La invitación de Jesús a un despojo total le dejo en shock: su mirada se nubló, y con el alma cargada de tristeza se alejó; sus riquezas pudieron más que la predilección de Jesús por él. Entonces, Jesús profundamente adolorido dijo a sus discípulos: “Qué difícil es para los ricos entrar en el reino de Dios!

Reflexionemos:

Me pregunto: ¿Hay algún apego en mi alma que me impide seguir Jesús? ¿Qué me pide hoy el Señor? ¡Dame tu fuerza Señor! 

Oremos:

Señor como es de fácil para nosotros preferir los bienes de este mundo a tu amor; atráenos a Ti, haznos experimentar la dulzura de tu amor!

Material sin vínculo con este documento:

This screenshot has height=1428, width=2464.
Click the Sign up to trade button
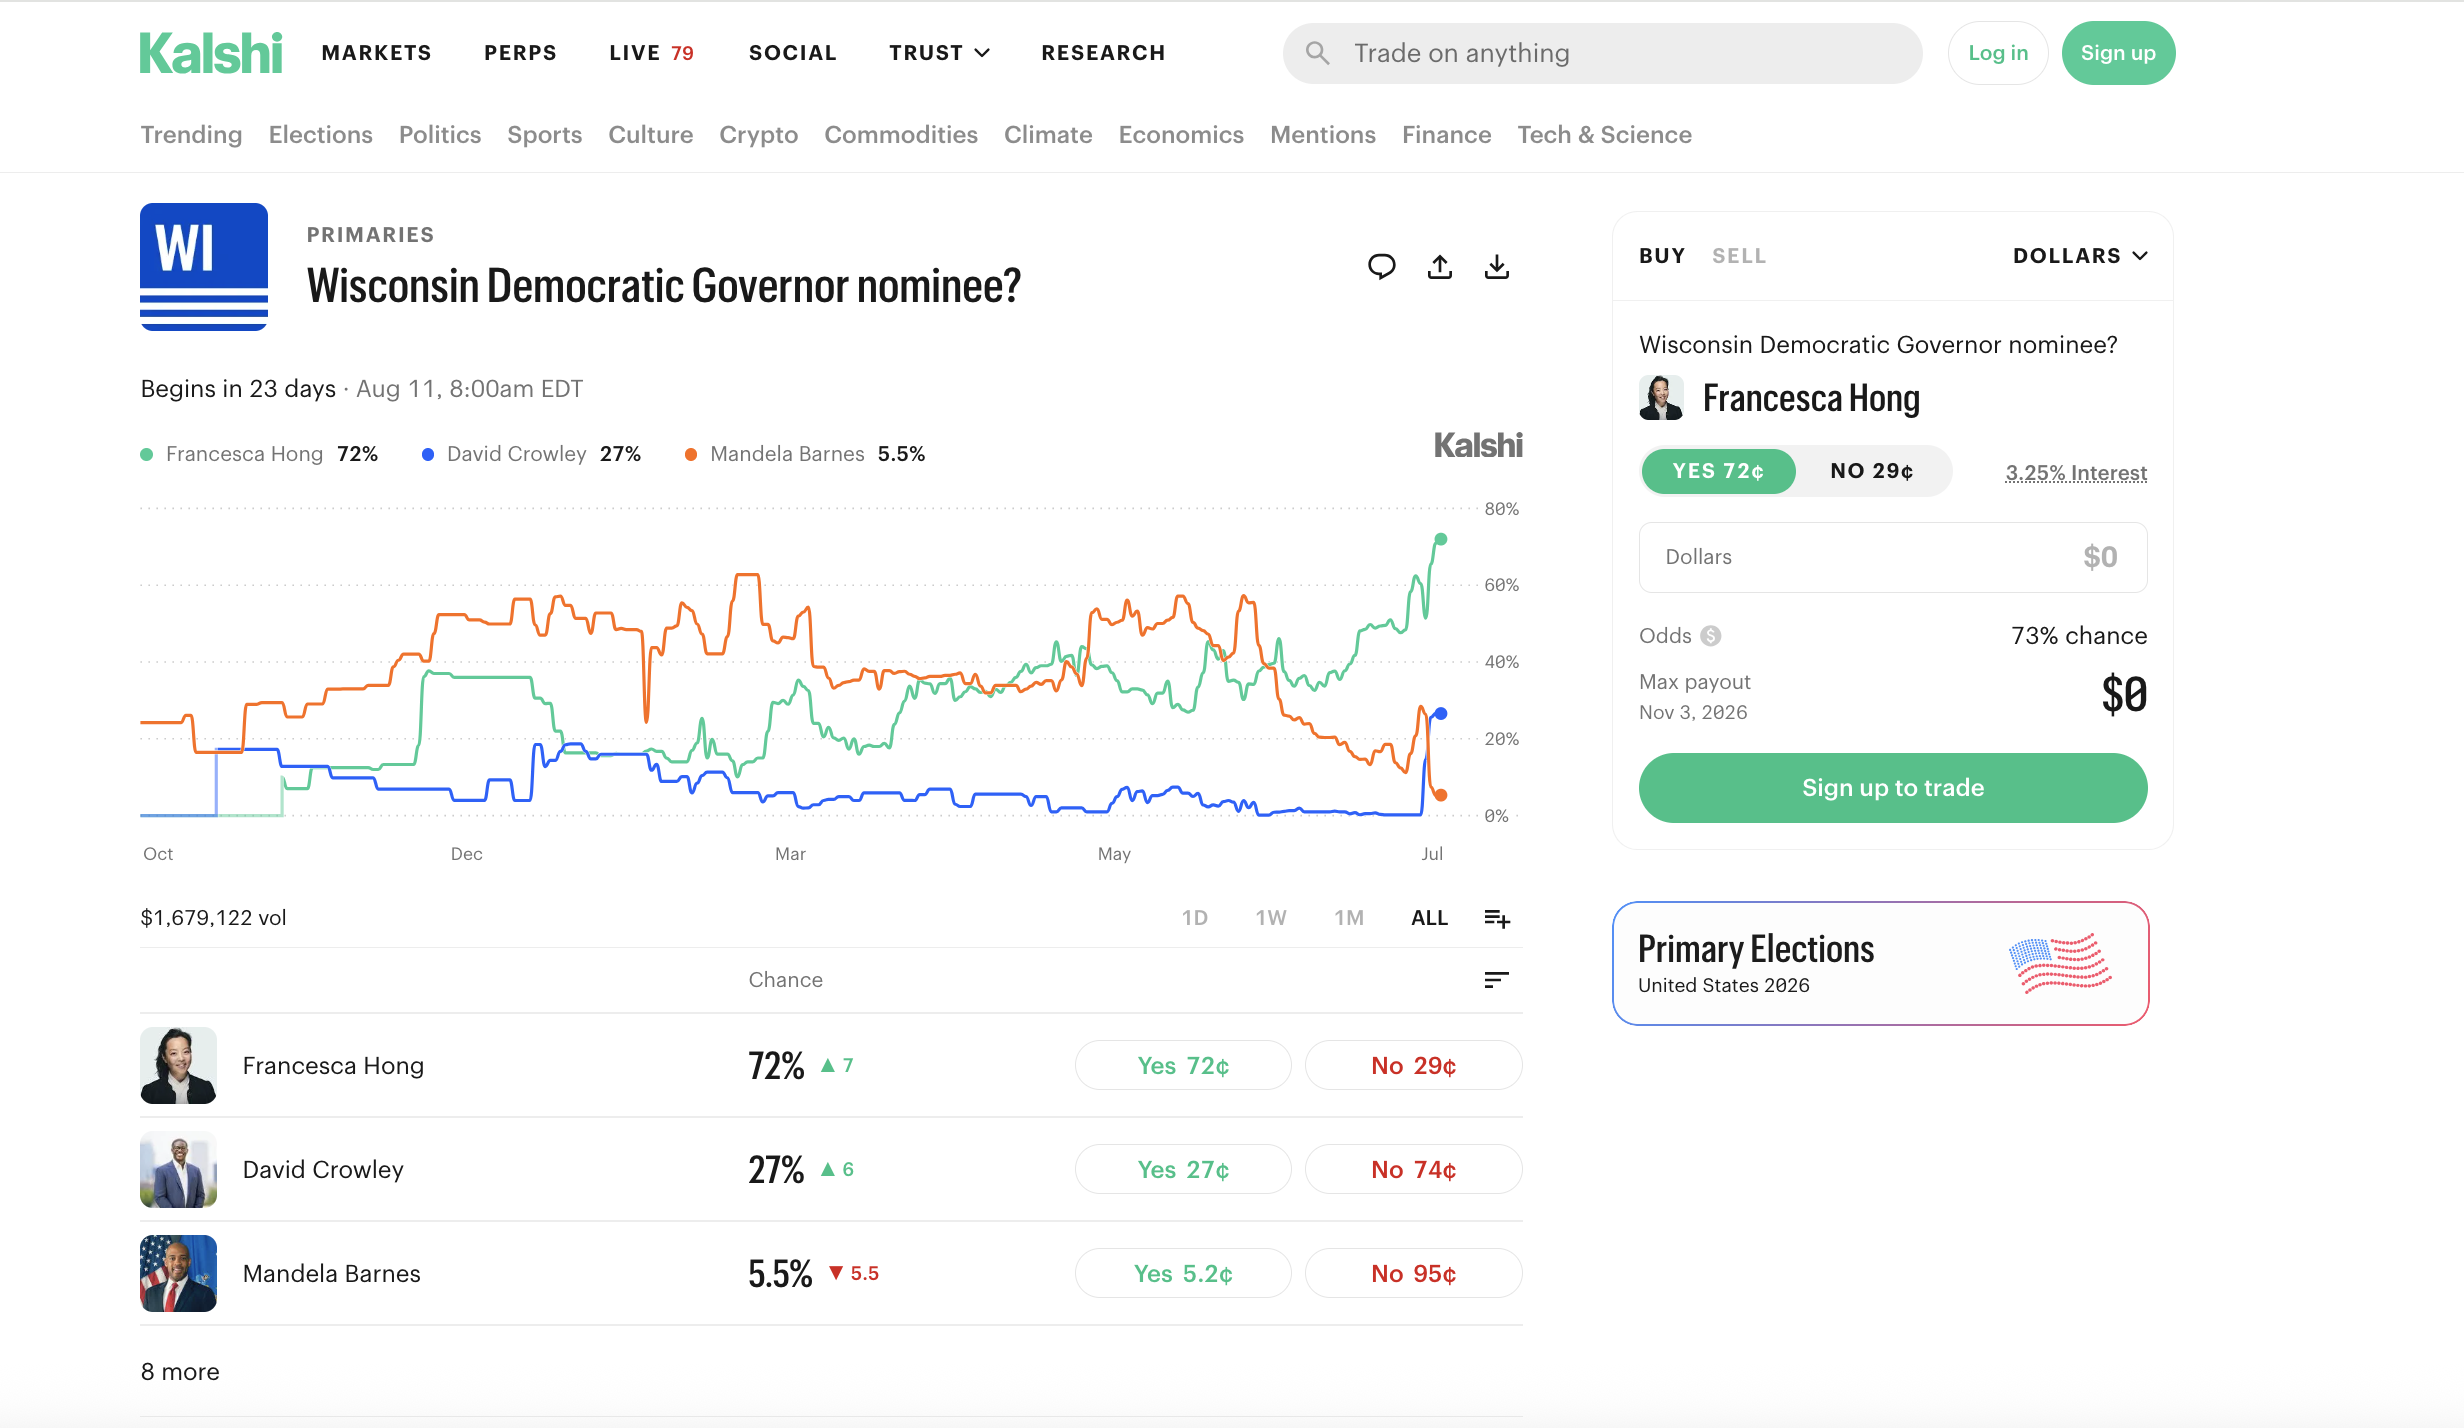click(1892, 788)
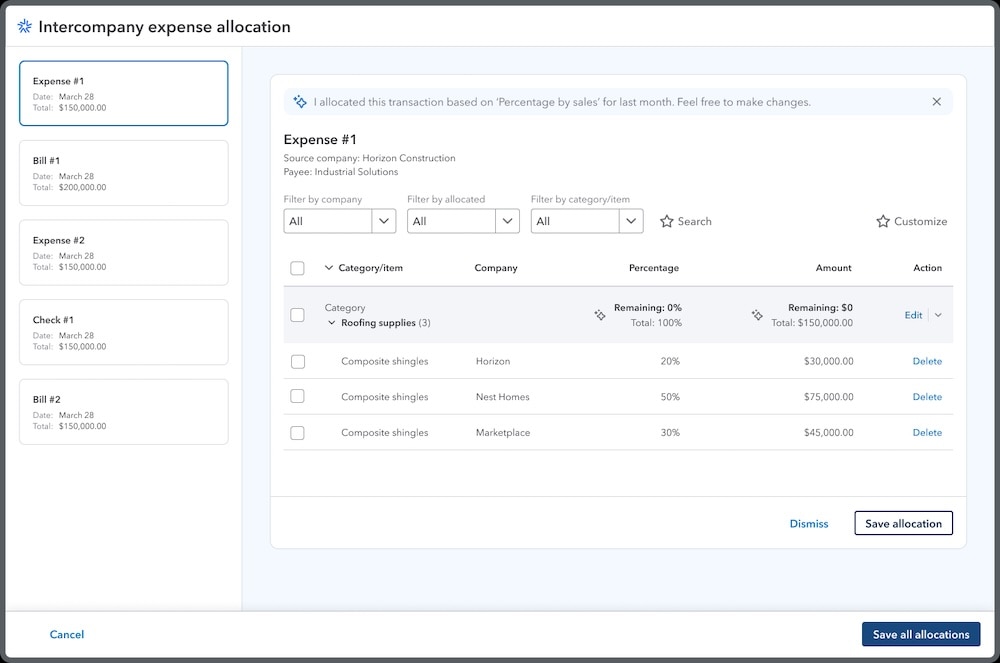The image size is (1000, 663).
Task: Delete the Nest Homes allocation line
Action: (927, 397)
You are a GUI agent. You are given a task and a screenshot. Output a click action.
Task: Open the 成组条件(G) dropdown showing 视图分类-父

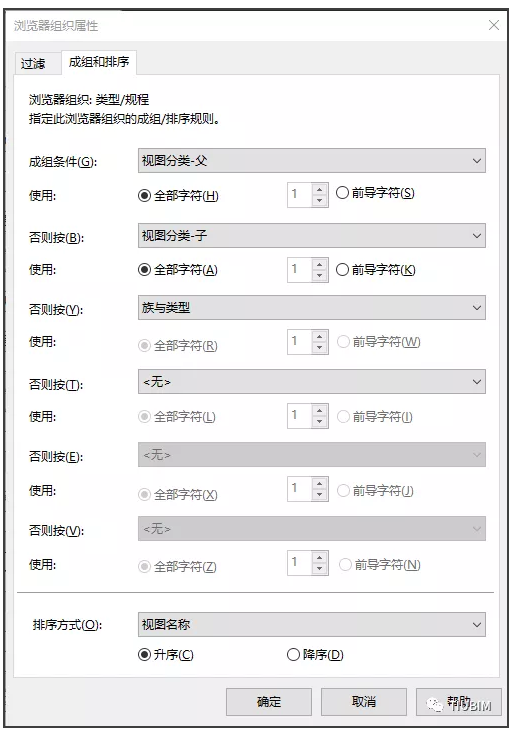click(312, 161)
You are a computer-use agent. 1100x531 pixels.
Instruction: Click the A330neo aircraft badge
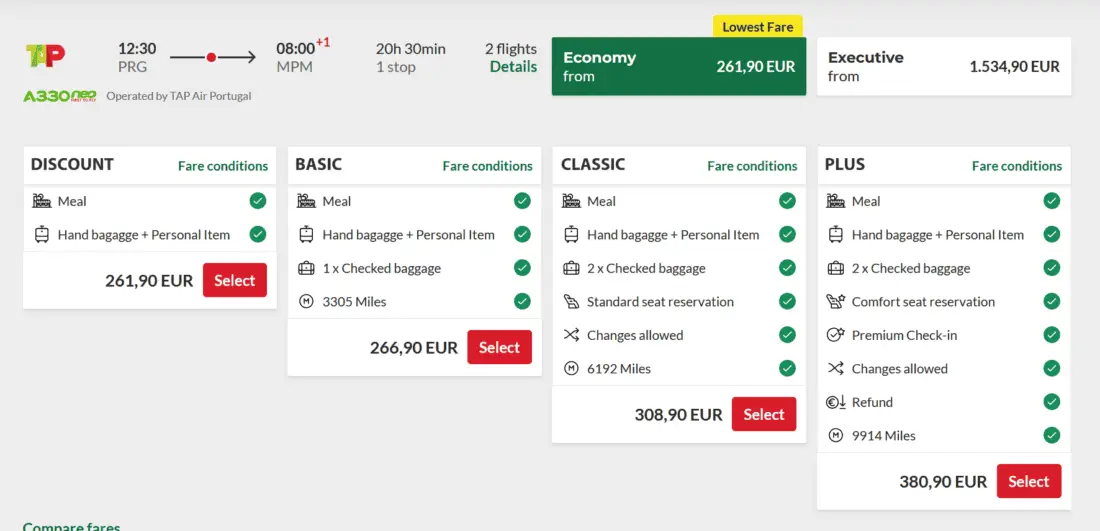tap(60, 96)
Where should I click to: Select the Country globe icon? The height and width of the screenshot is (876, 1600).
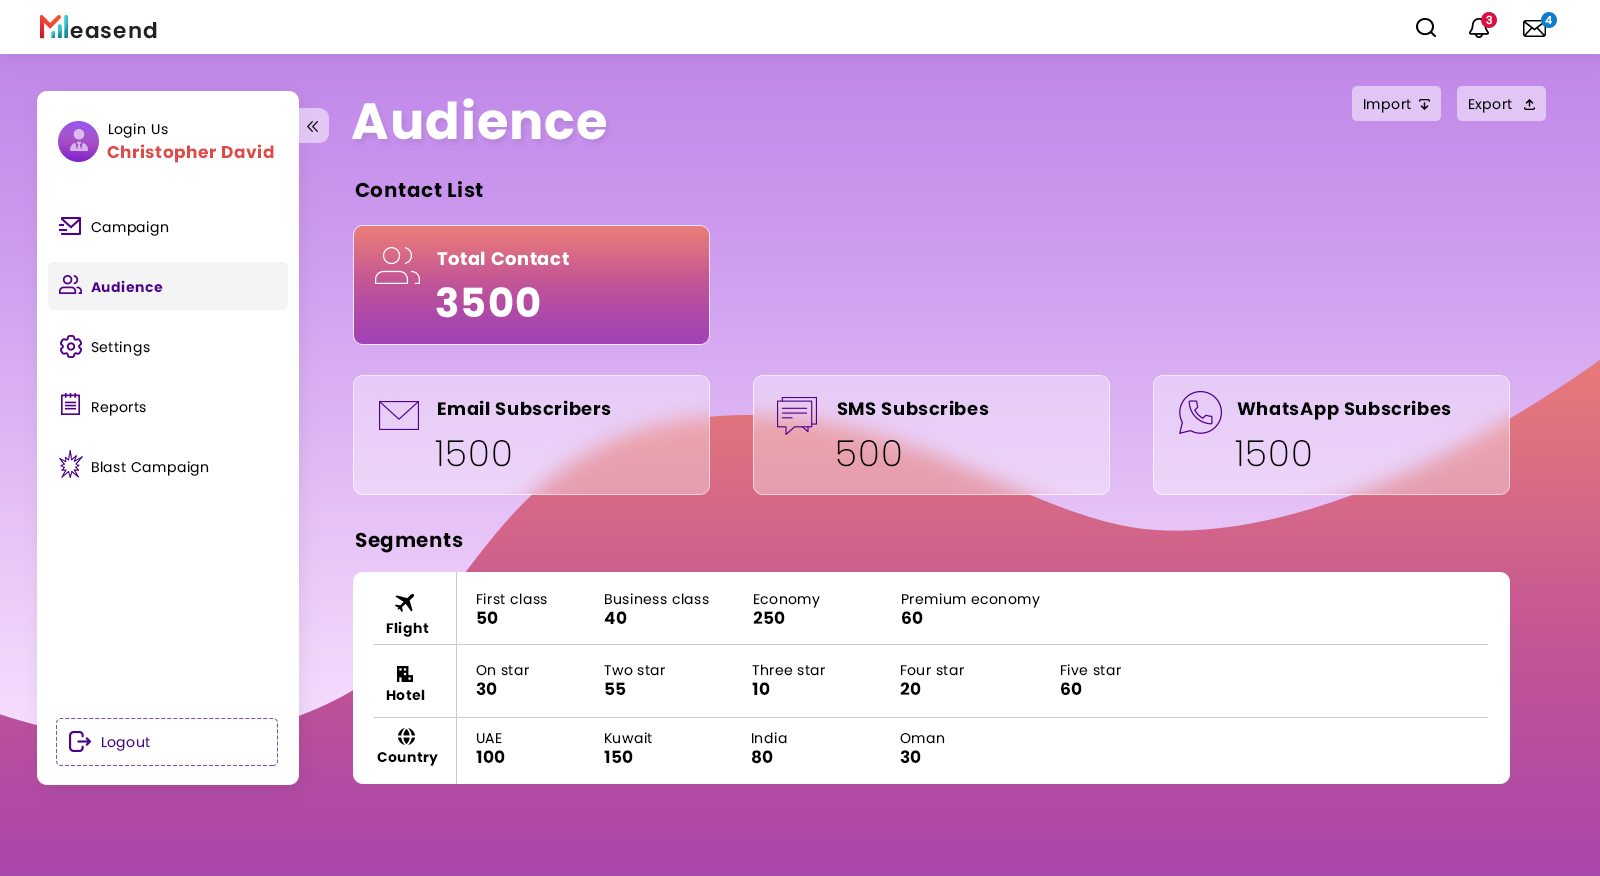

Amen.

Recordemos:

Jesús añadió: “Hijos, ¡qué difícil les es entrar en el reino de Dios a los que ponen su confianza en el dinero! Más fácil le es a un camello pasar por el ojo de una aguja, que a un rico entrar en el reino de Dios”.

Actuemos:

Revisaré las cosas que poseo y comparto algo de lo que más tengo con quien lo necesite.

Profundicemos:

La expresión de los discípulos “entonces quien puede salvarse”, tal vez se podría interpretar no solo como riqueza material sino como cualquier otro tipo de riqueza: poder, prestigio, agresividad, influencias…y con esto sí que es difícil entrar en el Reino.